[Задание A]
Перечисли всё, от чего, согласно отрывку о людях 49-го года, обезумели проработчики.
[Задание B]
Перепиши без изменений кусок отрывка о людях 49-го года: от слов «Сегодняшних мы узнаем» вплоть до слов «Бьется истерзанное самолюбие.» включительно.
[Задание C]
Напиши, что идёт дальше в отрывке о людях 49-го года, начиная сразу после его последнего предложения.

Читаем Записные книжки. Воспоминания. Эссе полностью

Доверие к неприязненной аксиоме погубило многих. Своевременно не угадавших, что люди 49-го не были самотеком, но людьми системы, которая, включив гуманитарию в свой идеологический механизм, меньше всего нуждалась в ее научной продукции. Г. Г. со свойственной ему в подобных делах наивной игривостью говорил (уже накануне событий) — теперь я буду управлять секцией критиков, а в помощь мне приставили Лесючевского. Он же похлопывал ВБ по плечу, устраивая его в университет: «Хорошо иметь на кафедре двух-трех кондовых — на страх враждебным академическим сухарям или образованным дуракам (вроде Б-а.)».


Люди фланировали над бездной, кишевшей придавленными самолюбиями. Пробил час — они вышли из бездны. Проработчики жили рядом, но все их увидели впервые — осатаневших, обезумевших от комплекса неполноценности, от зависти к профессорским красным мебелям и машинам, от ненависти к интеллектуальному, от мстительного восторга... увидели вырвавшихся, дорвавшихся, растоптавших.


Сегодняшних мы узнаем в лицо. Это те самые, которые убивают и пляшут на трупе противника. Но они смущены. Будущее, обещанное, бесспорное, затуманилось вдруг невозможностью логического развития. Они теперь включены в перемежающуюся игру гаек. Гайка раскручивается — и тотчас же все расползается в разные стороны; гайка закручивается, и на данном участке наступает полное несуществование. Тогда гайка раскручивается... Сам по себе этот механизм не так уж им страшен. Цепкий жизненный инстинкт твердит, что раскручивание противоестественно, недолговечно. Пугает их живая сила (тесными рядами здесь сидящая) — ее молодость, злоба, ум, темперамент. Они знают, какими средствами эту силу обуздывают, и не уверены, что средства своевременно будут применены. Без средств же они беспомощны. Они косноязычны, над ними смеются, они не то говорят. Бьется истерзанное самолюбие.

[Исходный список]

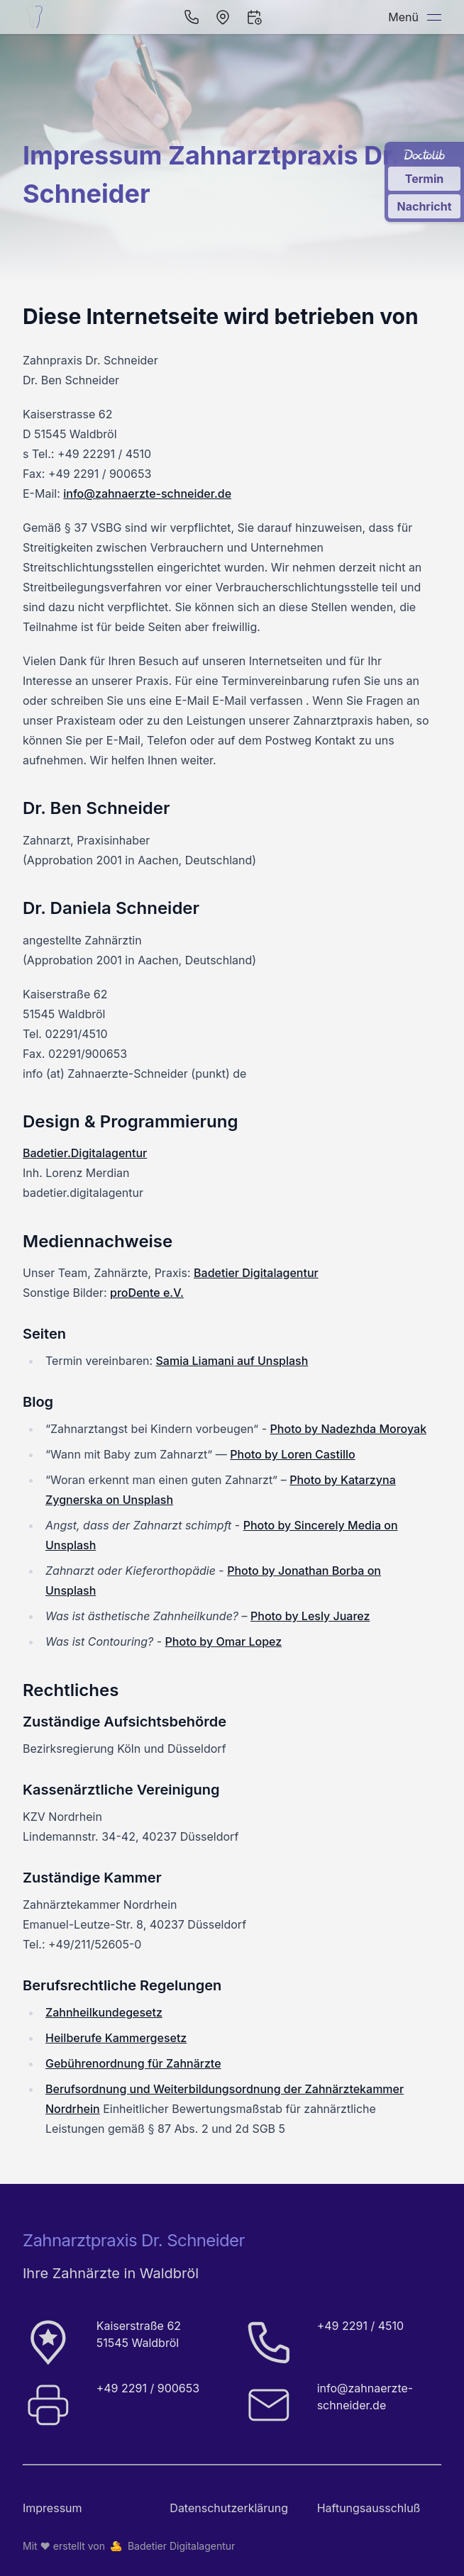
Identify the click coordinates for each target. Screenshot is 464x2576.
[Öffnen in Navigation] (223, 17)
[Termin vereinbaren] (254, 17)
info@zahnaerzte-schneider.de (147, 493)
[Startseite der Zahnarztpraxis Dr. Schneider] (37, 17)
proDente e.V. (147, 1293)
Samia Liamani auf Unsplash (232, 1361)
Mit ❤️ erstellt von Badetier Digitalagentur (129, 2546)
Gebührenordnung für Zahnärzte (133, 2063)
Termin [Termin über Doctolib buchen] (424, 179)
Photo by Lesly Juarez (310, 1616)
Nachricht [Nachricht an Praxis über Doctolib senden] (424, 206)
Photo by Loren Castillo (292, 1454)
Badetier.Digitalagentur (85, 1153)
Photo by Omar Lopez (223, 1641)
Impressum (52, 2508)
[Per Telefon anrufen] (191, 17)
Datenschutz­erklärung (229, 2508)
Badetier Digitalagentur (256, 1273)
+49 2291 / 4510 (360, 2326)
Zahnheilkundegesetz (103, 2012)
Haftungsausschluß (369, 2508)
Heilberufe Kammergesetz (116, 2038)
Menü (414, 17)
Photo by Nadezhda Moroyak (348, 1429)
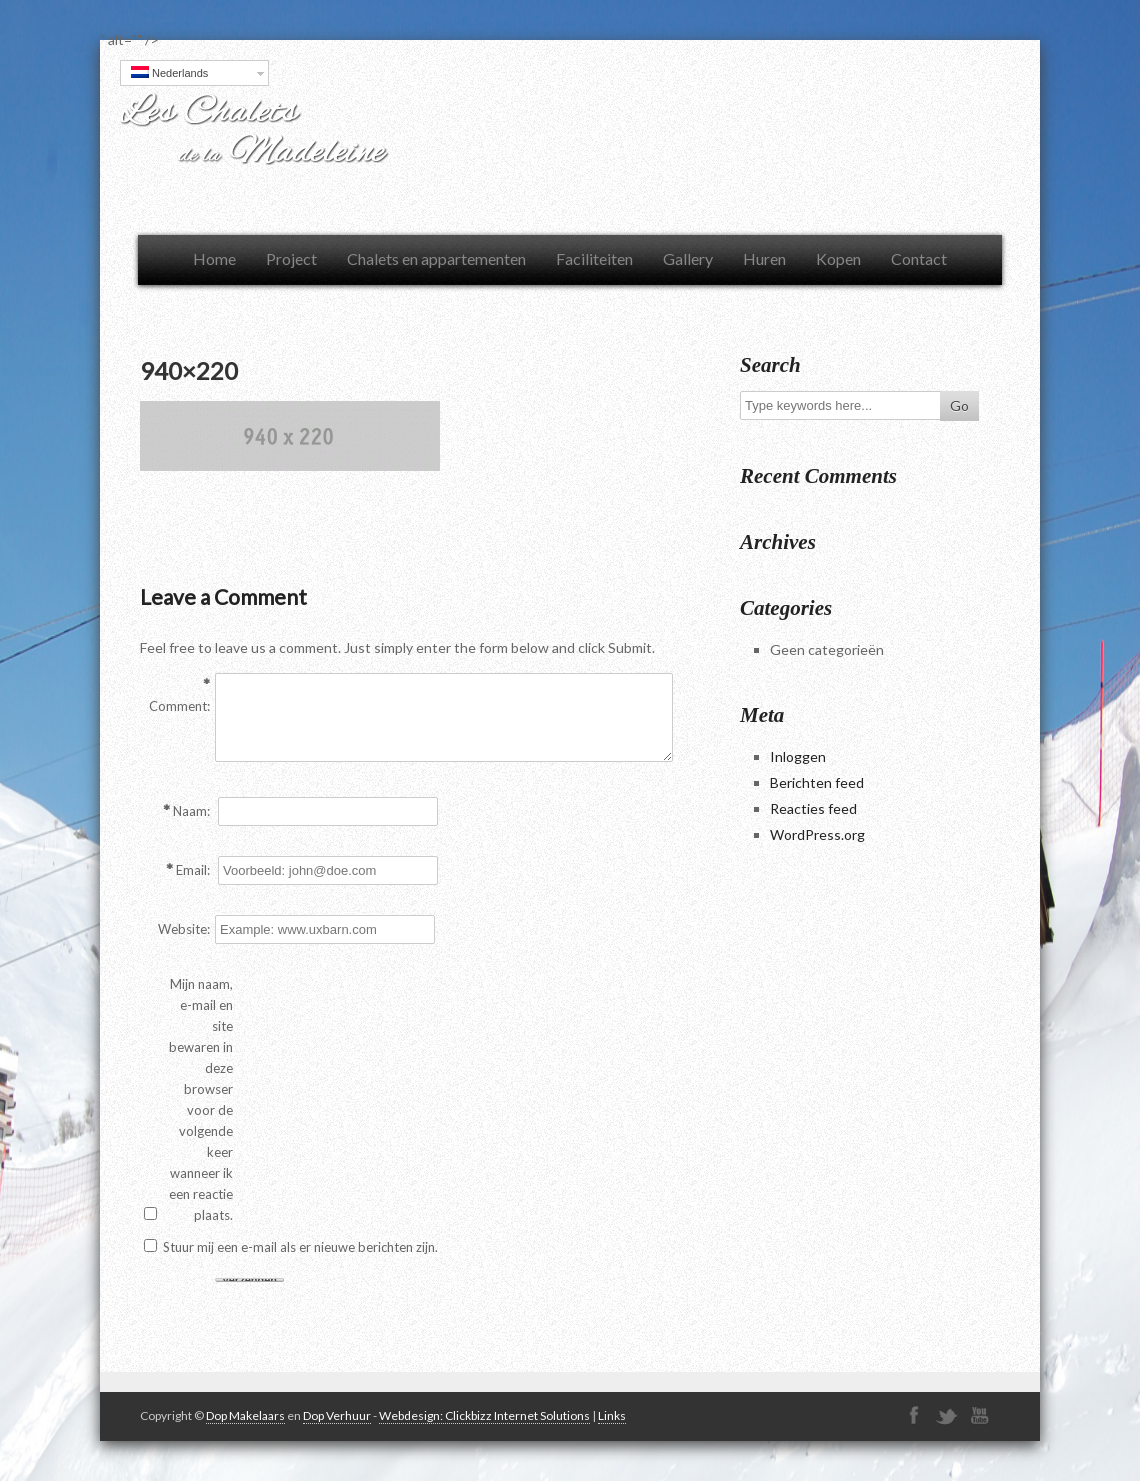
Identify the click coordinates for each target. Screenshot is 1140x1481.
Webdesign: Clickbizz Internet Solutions (484, 1415)
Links (612, 1415)
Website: (184, 929)
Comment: (179, 706)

[Результат A]
- от комплекса неполноценности
- от зависти к профессорским красным мебелям и машинам
- от ненависти к интеллектуальному
- от мстительного восторга

[Результат B]
Сегодняшних мы узнаем в лицо. Это те самые, которые убивают и пляшут на трупе противника. Но они смущены. Будущее, обещанное, бесспорное, затуманилось вдруг невозможностью логического развития. Они теперь включены в перемежающуюся игру гаек. Гайка раскручивается — и тотчас же все расползается в разные стороны; гайка закручивается, и на данном участке наступает полное несуществование. Тогда гайка раскручивается... Сам по себе этот механизм не так уж им страшен. Цепкий жизненный инстинкт твердит, что раскручивание противоестественно, недолговечно. Пугает их живая сила (тесными рядами здесь сидящая) — ее молодость, злоба, ум, темперамент. Они знают, какими средствами эту силу обуздывают, и не уверены, что средства своевременно будут применены. Без средств же они беспомощны. Они косноязычны, над ними смеются, они не то говорят. Бьется истерзанное самолюбие.

[Результат C]
То ли дело, когда их старшие братья рвали, топтали, хлестали в лицо на многолюдных собраниях, — а те униженно каялись или молчали, бледные, страшные, молчали, прислушиваясь к подступающему инфаркту. То ли дело, когда в переполненном университетском зале Бердников кричал Жирмунскому: «А, вы говорите, что работали сорок лет. Назовите за сорок лет хоть одну вашу книгу, которую можно дать в руки студенту!» А в зале Пушкинского дома ученик Азадовского Лапицкий рассказывал собравшимся о том, как он (с кем-то еще) заглянули в портфель Азадовского (владелец портфеля вышел из комнаты) и обнаружили там книгу с надписью сосланному Оксману. Азадовский, уже в предынфарктном состоянии, сидел дома. После собрания Лапицкий позвонил ему, справляясь о здоровье. Молчание. «Да что вы, — сказал Лапицкий, — Марк Константинович! Да неужели вы на меня сердитесь? Я ведь только марионетка, которую дергают за веревочку. А режиссеры другие. Бердников, например...»


Сам Смердяков мог бы тут поучиться смердяковщине.


Сегодняшних же потенциальных разгромщиков гложет тайная робость. В молодой навстречу им вставшей силе страшней всего то, что она демократична. Ей не пришьешь барство или стиляжество. Почти все плохо одеты. Разве что кой у кого волосы мохнатые. Брюки если и узкие, то дешевые. Впрочем, этико-политическая проблема узких брюк постепенно теряет свой накал.


Из сидящих здесь молодых почти никто еще не стал профессиональным литератором. Правда, многие об этом мечтают; но пока что они токари и инженеры, учителя и геологи. Они из тех пока, чьим трудом дышит страна. Они претендуют на то, что они-то и есть нормальные советские люди. В печатной форме оно, конечно, легче, потому что не видишь и, особенно, не слышишь противника. Устно же с ними трудно. Трудно, когда смеются.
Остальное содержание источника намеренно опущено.